That’s not really what people are referring to, though. What civs get played are not relevant to Euro-fatigue.
You play the civ because the gameplay fits you, I don’t think any serious player would think ‘well, I don’t like Asian civs so I’m going to pick Franks and Britons instead’.
They pick Franks and Britons because ‘haha super knights/sniper arbs go brrrr’.
The question is not the popularity of euro civs, but the opportunity cost of adding more euro civs by splitting existing ones, rather than adding civs in other parts of the world where the map is quite empty (like the heavy gunpowder-enjoying Jurchen horde for example).
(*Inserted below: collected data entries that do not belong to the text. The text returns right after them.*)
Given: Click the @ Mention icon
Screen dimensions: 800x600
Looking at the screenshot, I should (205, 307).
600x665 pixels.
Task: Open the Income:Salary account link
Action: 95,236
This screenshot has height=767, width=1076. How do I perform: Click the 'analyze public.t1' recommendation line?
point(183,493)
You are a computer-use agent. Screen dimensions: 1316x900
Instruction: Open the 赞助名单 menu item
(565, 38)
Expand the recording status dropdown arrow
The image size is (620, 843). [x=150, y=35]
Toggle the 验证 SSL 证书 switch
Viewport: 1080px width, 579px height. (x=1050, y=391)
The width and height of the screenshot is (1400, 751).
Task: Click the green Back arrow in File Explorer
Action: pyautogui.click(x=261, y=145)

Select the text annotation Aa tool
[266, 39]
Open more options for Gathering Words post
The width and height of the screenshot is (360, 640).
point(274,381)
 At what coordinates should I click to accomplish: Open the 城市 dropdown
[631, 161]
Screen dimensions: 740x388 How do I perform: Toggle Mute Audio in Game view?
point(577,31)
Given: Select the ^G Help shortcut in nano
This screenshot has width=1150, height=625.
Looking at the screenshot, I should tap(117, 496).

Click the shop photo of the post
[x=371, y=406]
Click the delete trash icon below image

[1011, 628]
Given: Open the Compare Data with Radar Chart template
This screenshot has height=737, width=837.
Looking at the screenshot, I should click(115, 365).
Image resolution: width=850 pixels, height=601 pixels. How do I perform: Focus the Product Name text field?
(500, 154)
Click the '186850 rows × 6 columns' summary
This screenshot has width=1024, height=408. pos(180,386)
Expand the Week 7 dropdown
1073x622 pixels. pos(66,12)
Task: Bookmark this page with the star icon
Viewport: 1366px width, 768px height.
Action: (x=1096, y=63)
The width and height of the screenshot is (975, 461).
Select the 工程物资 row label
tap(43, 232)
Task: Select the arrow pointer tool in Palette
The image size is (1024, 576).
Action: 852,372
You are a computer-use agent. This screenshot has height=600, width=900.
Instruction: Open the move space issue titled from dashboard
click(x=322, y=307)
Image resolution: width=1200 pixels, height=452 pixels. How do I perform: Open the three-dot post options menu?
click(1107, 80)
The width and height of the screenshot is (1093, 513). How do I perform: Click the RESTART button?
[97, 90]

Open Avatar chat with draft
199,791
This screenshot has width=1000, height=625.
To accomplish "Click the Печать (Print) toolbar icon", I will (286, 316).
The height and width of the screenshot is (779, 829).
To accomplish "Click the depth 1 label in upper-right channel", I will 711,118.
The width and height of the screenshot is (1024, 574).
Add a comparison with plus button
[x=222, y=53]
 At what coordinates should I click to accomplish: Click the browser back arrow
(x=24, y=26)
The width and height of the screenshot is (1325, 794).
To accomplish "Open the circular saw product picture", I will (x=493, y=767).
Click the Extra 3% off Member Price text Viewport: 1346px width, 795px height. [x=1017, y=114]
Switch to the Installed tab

Actually, it doesn’t. Portuguese are part of Europe, not Africa. Just imagine a DLC called “The Asian Kingdoms” having Turks, Malay and Japanese (with little to no historical contact with each other) + Portuguese (because they had contact with everyone, obviously).
However, I also don’t think it was to court the Brazilian playerbase because it would be a huge missed opportunity not to place a civ for Kongo/Angola as the 4th or 5th addition, the peoples who had the most contact with Portugal (and unsurprisingly from where most Afro-Brazilians are descended).
They could even have added Somali so that the Ethiopians would not be so isolated and have the Portuguese in their campaign. Wouldn’t that make more sense?
In fact, what it seems to me is that they didn’t intend to do more than token civs and/or didn’t believe the DLC would be successful with horseless civs. It’s okay that Malians and Ethiopians were and still are more famous than the alternatives, but a shallow reading would already show that it would be ideal to divide Africa into several ############# And given the pre-TAK discussions still visible on the AOKH forum, it’s clear that they could have given more thought to these things.
But anyway, as much as it may seem, I’m not complaining, the addition of Portugal was a good thing.
Of course, did this addition further set the precedent for the current trend of breaking umbrella civs (renaming to Iberians and adding a caravel would do the trick imho)? Yes, but it also set a new one to add Early Modern Age civs, which allows us to see more African civs.
This is more of a trivia night factoid than anything useful, but “Iberians” would not be a good distinguishing term, as Georgians (yes, Georgians) also went by “Iberians.” In fact, one of the original Georgian kingdoms was called the Kingdom of Iberia.
Yes, and that is not relevant to the comment about Euro-fatigue.
Civs being enjoyable to play have nothing to do with their point of origin. Very few pick civs because of its ethnicity. You don’t really pick civs because they’re European, for example. Once a civ gets added, it will get played. Or as I said earlier - you pick Franks and Britons because they’re really good civs that are smooth to play, not because they’re European.
of course, and infact it’s not a priority. but that’s not in contrast with saying that also italians could be splitted into 2-3 very different and interesting civs. the two statements are not in contrast with eachother, we could simply have both
Italians already have condotieri and some water bonuses, I assume the water bonuses and a trade bonus cover the merchant republics of Venice, Genoa, Pisa and Amalfi (Milan was also strong on trade, being up the Po river on the main way to Germany through the Alps) while condotieri cover the mercenaries used by everyone operating in Italy in the late Middle Ages and the Renaissance era, and a bonus for universities for Bologna and Florence. The civ is already a good umbrella civ for everything north of Rome, I don’t see the point of splitting them.
Maybe change the galleon to be a venetian galeass, making it a second UU.